As the late 70s arrived, the sexual revolution movement was at its’ prime. Young people were more promiscuous than ever as they believed their self-indulgent endeavors would rid them of the negative emotions that putrefied the human spirit. Acts of experimentation were being carried out without any account for self-preservation. This debauchery conduct proved to be, for many, fatal as a threat had been lurking in the shadows.


Many thought their hedonistic behavior didn’t sustain any risks. However, that was not the case. HIV had been spreading silently in the most affluent American cities, like the venom of a vicious snake, and most of its’ victims were gay men. These men were, and still are, disproportionately impacted by this virus as the transmission rates are higher through anal intercourse.


It’s widely believed that HIV originated in the Democratic Republic of Congo around the 1920s when it crossed species from chimpanzees to humans.

This cross-over happened due to cuts and injuries hunters sustained during their quest for the primates. Blood from these animals seeped through these wounds, contaminating the hunters’ bodies. Most of them would fight off the SIV virus. However, on a few occasions, the virus adapted itself within its’ new human host and became HIV.

Up until the 1980s, it’s not known how many people were infected with the virus. However, as 1981 arrived, more cases of rare forms of pneumonia and cancer were being reported in the USA. Vanity and a feeling of invincibility, prevalent at the time, had allowed the virus to spread amongst young LGBTQ men.


More and more active gay men started to turn up at the hospitals. Not much was known about what these victims had, just the fact that they were being treated for a disease that soon enough gained the label of Gay-Related Immune Deficiency (GRID), as it was believed to only affect homosexual men. As the nation’s attention turned to these victims, the virus began replicating itself in the bloodstreams of hemophiliacs and injection drug users.


In 1982, health workers began using the term acquired immune deficiency, or AIDS, to describe these sudden cases of sarcoma or pneumonia in previously healthy people.

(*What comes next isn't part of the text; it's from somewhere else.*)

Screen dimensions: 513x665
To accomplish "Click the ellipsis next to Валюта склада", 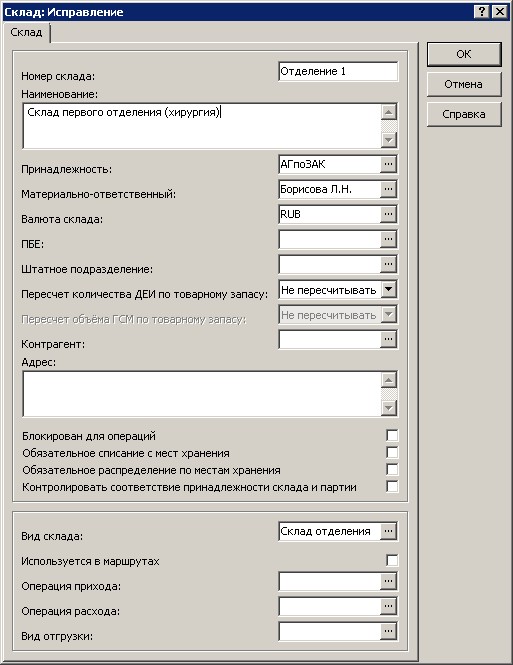I will click(388, 214).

Many people still took it upon themselves to call this disease “The Gay Plague” and used it as an opportunity to discriminate, once more, against the LGBTQ community who had just recently managed to make progress in the civil rights movement. It took years for the decriminalization of sodomy in only a few states to finally happen, and, yet again, those human rights were being threatened.


The year after, it was reported that female partners of men who had the disease were also being diagnosed with it, suggesting AIDS could be transmitted through vaginal intercourse. The usage of contraceptive pills, after its’ invention in 1960, as a substitute for condoms aided this dissemination of the virus since the population was not well informed. Many didn’t worry about their sexual health since sexual education in the 80s was vague or nonexistent.


To this day, AIDS continues to demise the community, being the causer of more than 35 million deaths as of 2017 and having infected an estimate of 77 million people around the world.